Les points forts de la méthode sont :

  • l'attention portée sur la façon avec laquelle les notions sont exprimées, les mots et les expressions utilisés ;
  • l'attention à la définition du corpus d'analyse (homogénéité...) ;
  • l'usage d'heuristiques et de statistiques pour dégrossir les volumes textuels importants ;
  • l'analyse de textes longs (romans, oeuvres complètes...) ;
  • l'analyse de textes de toute langue où des unités lexicales peuvent être identifiées automatiquement ;
  • l'analyse de textes "équipés" linguistiquement (lemmatisé, étiqueté en morphosyntaxe, etc.).

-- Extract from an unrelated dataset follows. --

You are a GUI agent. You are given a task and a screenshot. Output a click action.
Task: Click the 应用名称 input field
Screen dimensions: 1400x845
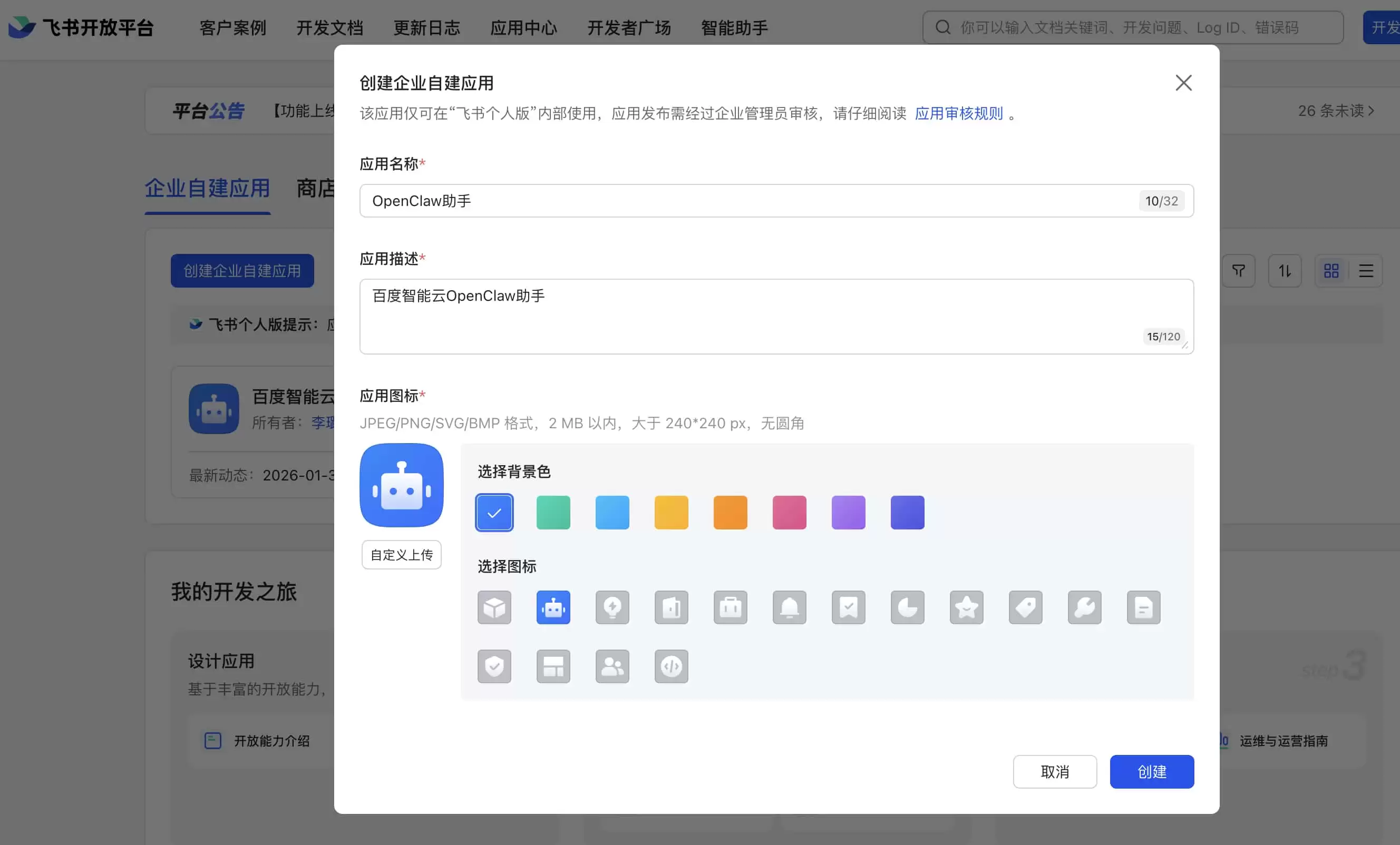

Les points forts de la plateforme sont :

  • la possibilité d'utiliser l'outil de façon progressive à travers la même interface graphique utilisateur d'un usage débutant (comme la recherche documentaire simple à travers des concordances ou la lecture d'éditions) à un usage avancé (comme celui de scripts R pour l'analyse constrative statistique entre textes reposant sur la fréquence des mots ou des catégories grammaticales par exemple) ;
  • une même interface graphique utilisateur pour la version bureau (Windows, Mac OS X ou Linux) et la version portail (à travers un navigateur web) ;
  • la possiblité de donner accès à ses corpus en ligne à travers un portail TXM offrant des services de mise en ligne (publication) et d'analyse pour tous les corpus importés dans un TXM bureau ;
  • la possibilité de travailler sur des sources textuelles de complexité progressive : de simple documents en texte brut (TXT) aux documents richement encodés en XML-TEI en passant par l'encodage XML simple sans schéma XML particulier ;
  • la possibilité de travailler sur des sources textuelles encodées selon les standards internationaux évoluant au même rythme que l'outil (Text Encoding Initiative - TEI) ;
  • un nombre et une diversité toujours croissants de formats pris en charge et systématiquement transformés automatiquement en XML selon les recommandations de la TEI avant leur intégration finale dans la plateforme ;
  • l'annotation linguistique des mots automatique lors de l'import des textes sources dans l'outil (lemmatisation et étiquetage grammatical) ;
  • une communauté d'utilisateurs réunie autour d'une liste de diffusion active et d'un wiki public ;
  • un développement permanent de la plateforme par un réseau de développeurs avec le soutien de financements publics ;
  • un développement respectant les standards de développement : OSGi, J2EE, Java ;
  • un kit de développement Java (SDK) unique pour toutes les versions de TXM immédiatement exploitable par tout informaticien formé à Java ;
  • un développement open-source utilisant des composants open-source reconnus et maintenus.